• Tasks for this exercise:
A. In the iris notes, rewrite the paragraph beginning "CDP network mock / intercept" as a short list that keeps its main facts.
B. Go on with the iris notes from the point where they stop.

    masks (neutralize volatile regions) and a frozen clock (iris_clock). Drive-only, additive; off the
    benchmark path. Provider-driven and tested via a fake page like iris_network_mock.
  • CDP network mock / intercept — iris_network_mock (packages/server). On a driven page
    (iris drive), stub a request deterministically: return a 500, force offline (abort), or delay a
    response — so "verify the app handles a failed payment" is one declared rule, no backend changes. The
    matcher is pure (first rule whose url-substring + optional method matches wins → fulfill/abort/continue)
    and the Playwright page.route wiring is driven in tests with a fake Page/Route. Needs a driven
    browser; returns a recommendation to iris drive otherwise. Off the agent/benchmark path.
  • iris status shows sessions + health at a glance (packages/server). The daemon exposes a
    local GET /status; iris status now reports each connected tab (url, throttled, stale, pending
    human marks) and the session count — not just "running: pid". The plan's "no more pkill in a README"

• Data segment:
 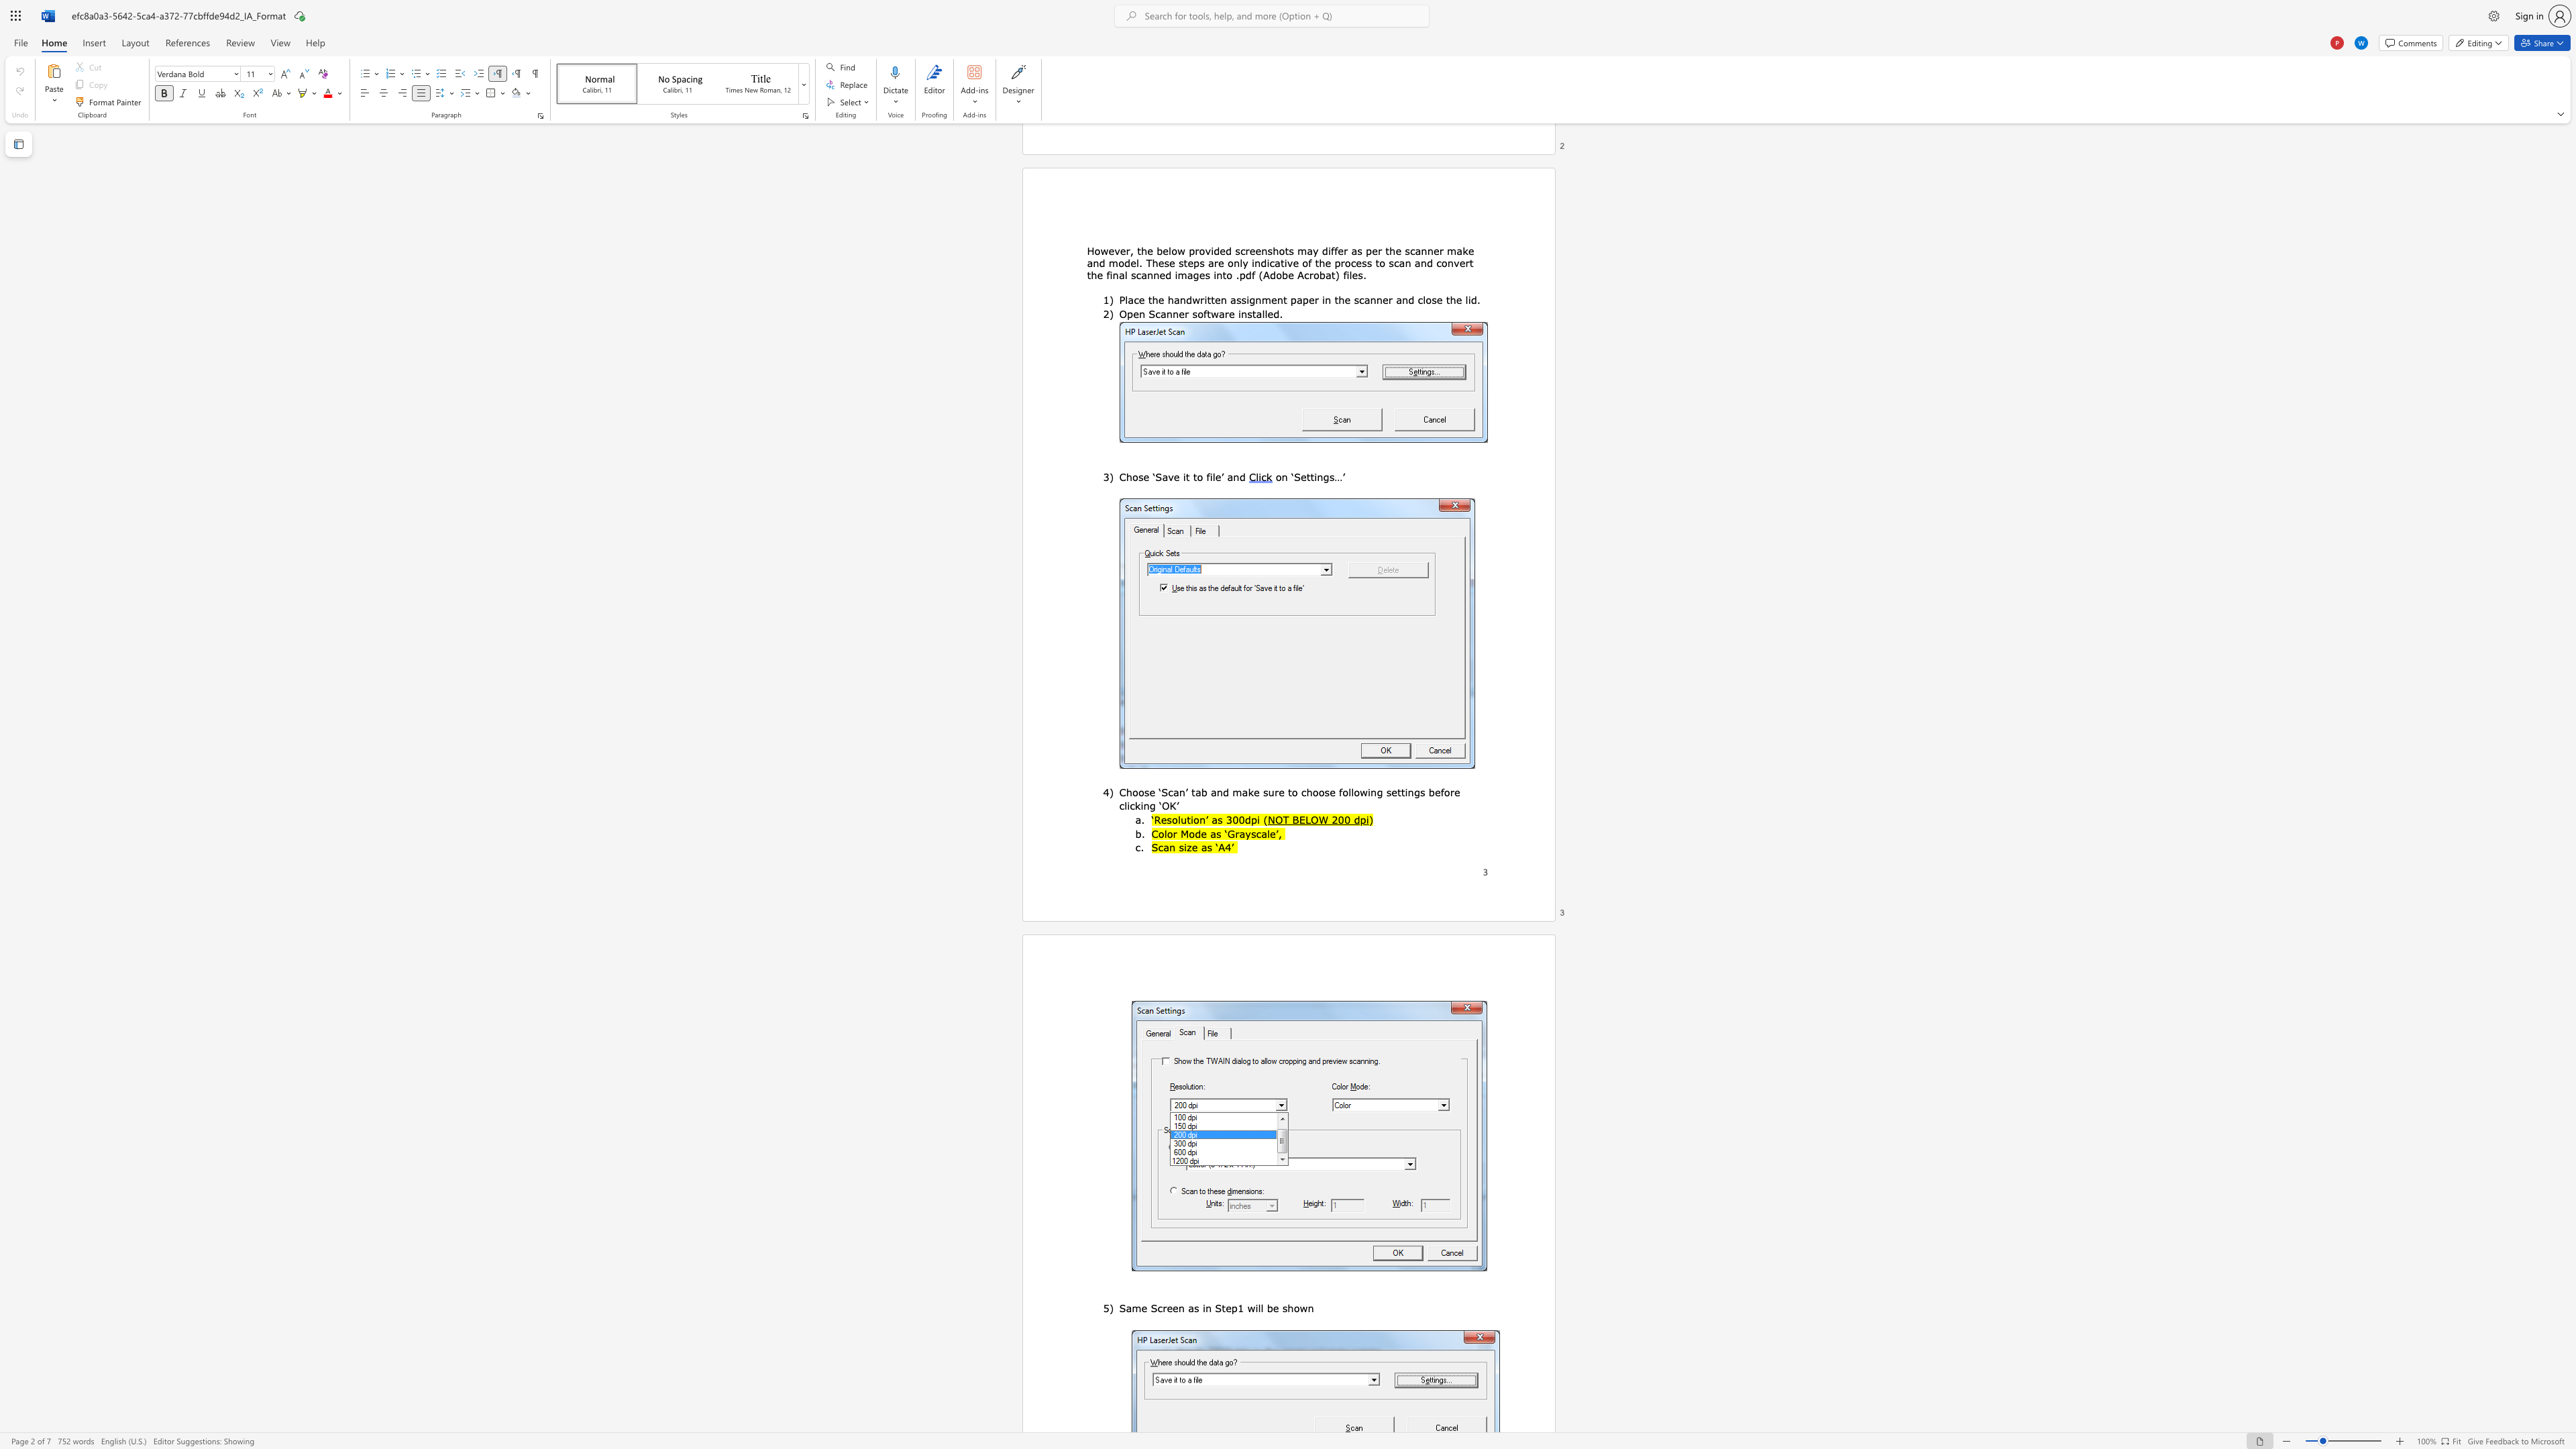 I want to click on the subset text "olor Mod" within the text "Color Mode as ‘", so click(x=1157, y=832).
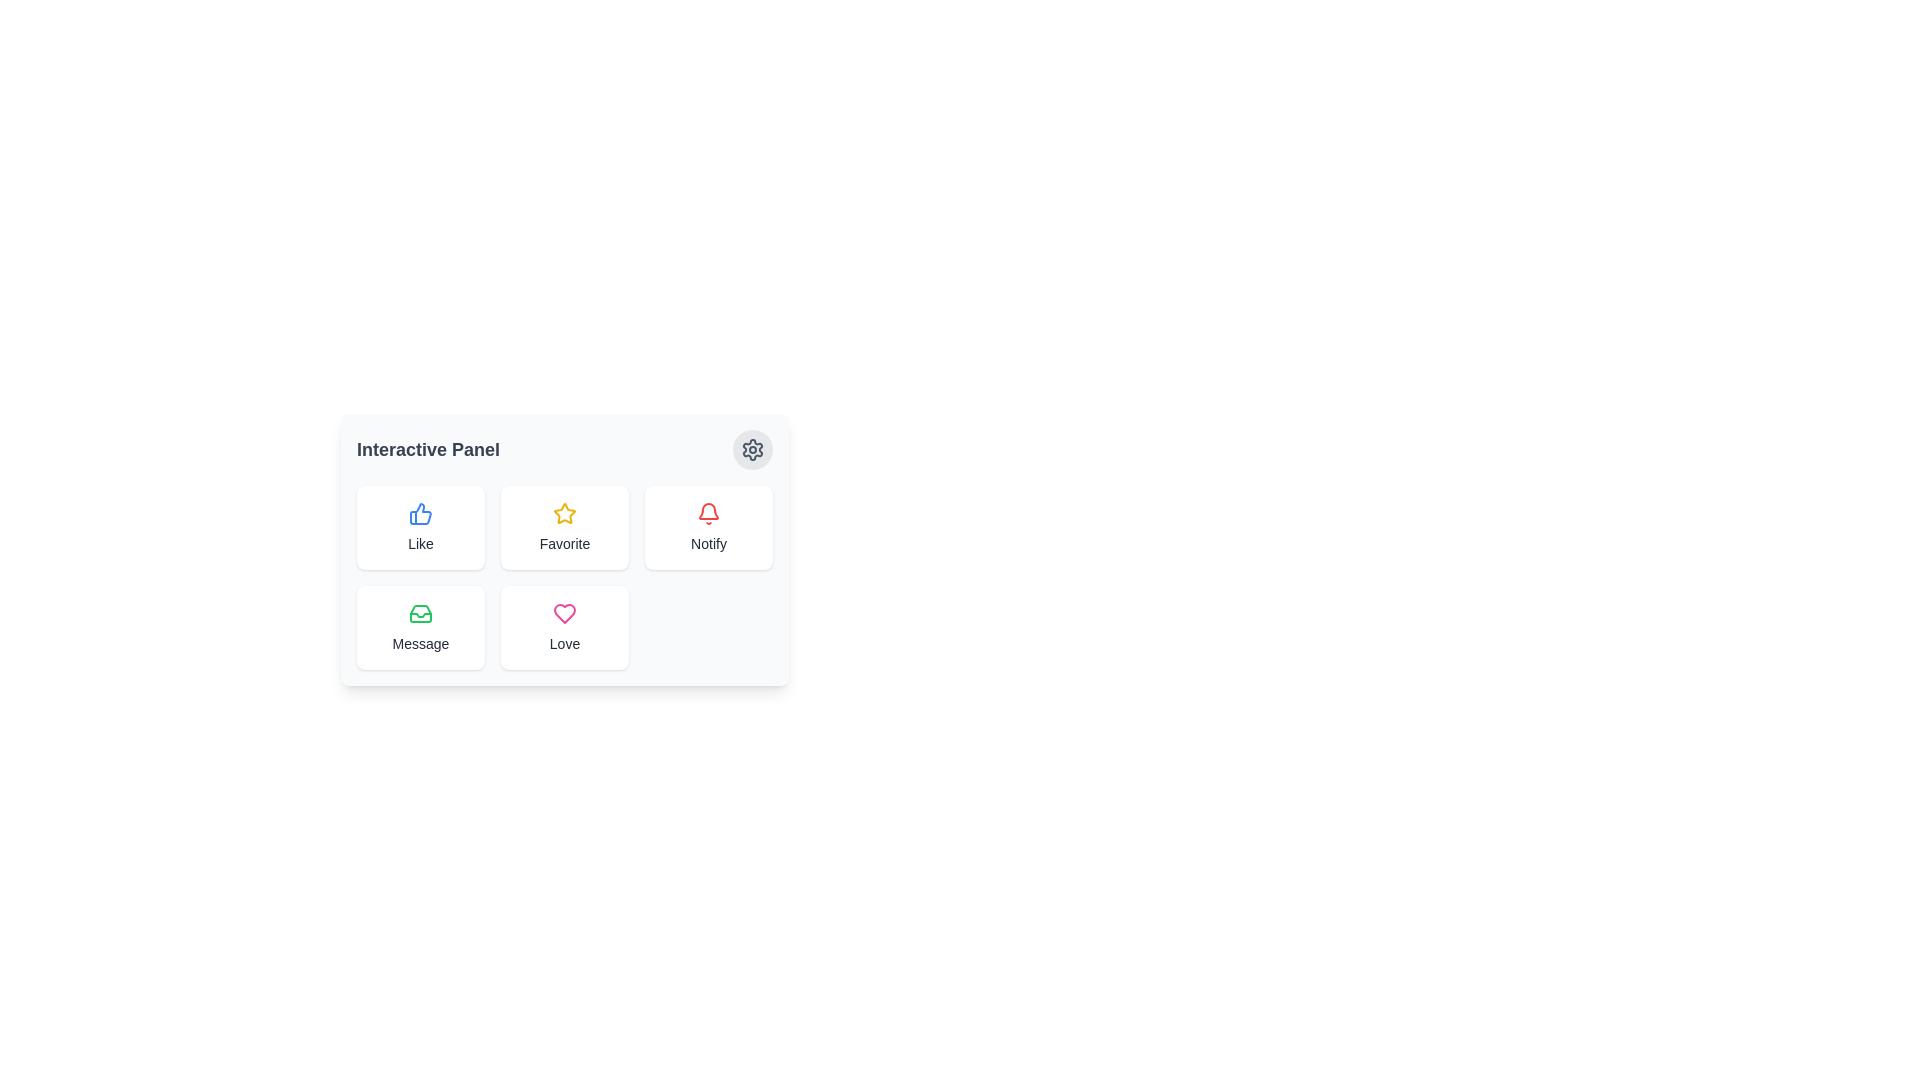 Image resolution: width=1920 pixels, height=1080 pixels. Describe the element at coordinates (752, 450) in the screenshot. I see `the settings icon, represented by a gray cogwheel shape, located in the top-right corner of the interactive panel` at that location.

• Per-task outputs:
A.
- iris_network_mock (packages/server) deterministically stubs a request on a page driven by iris drive.
- It can return a 500, force offline by aborting, or delay a response. This makes a check such as a failed payment one declared rule, with no backend changes.
- The matcher is pure. The first rule whose URL substring and optional method match wins, and it then fulfills, aborts, or continues.
- The Playwright page.route wiring is driven in tests with a fake Page and Route.
- It needs a driven browser. Without one, it returns a recommendation to use iris drive.
- It is off the agent and benchmark path.

B.
    daemon DX. Local-only, off the agent/benchmark path.
  • Actionable error recovery (packages/server). Every tool error returned to the agent now carries
    a recovery hint when the failure is recognized — the no-session footgun, multiple/unknown sessions,
    a throttled tab, a missing baseline/recording, the pairing-token config — so the first 5 minutes never
    dead-end on "what do I do now?". Conservative: an unrecognized error gets no invented advice.
  • The panel always reflects the agent's real state — iris_yield (packages/server,
    packages/browser, packages/protocol). A human watching the browser must never see "live" when the
    agent has actually stopped. The agent signals its turn boundary with iris_yield({ mode: "waiting" })
    (done responding, will resume on your next message) or { mode: "ask", note } (blocked, needs your
    answer — the question shows on the panel); the session is revived automatically on the agent's next
    call. Taught as the mandatory last step in the session lease, the loop guide, and the skill — and it's
    agent-independent (Codex / OpenCode / Claude / Hermes). The panel renders each handback distinctly
    via a PRESENTER tone: waiting = calm teal ✋, ask = amber ❓ pulse, agent crashed/disconnected =
    amber ⚠ pulse, a clean end = calm green. When the last agent's MCP connection drops, the daemon ends
    every session and pushes the "switch to your terminal" notice (verified end-to-end through a SIGKILL-ed
    agent). Off the benchmark path.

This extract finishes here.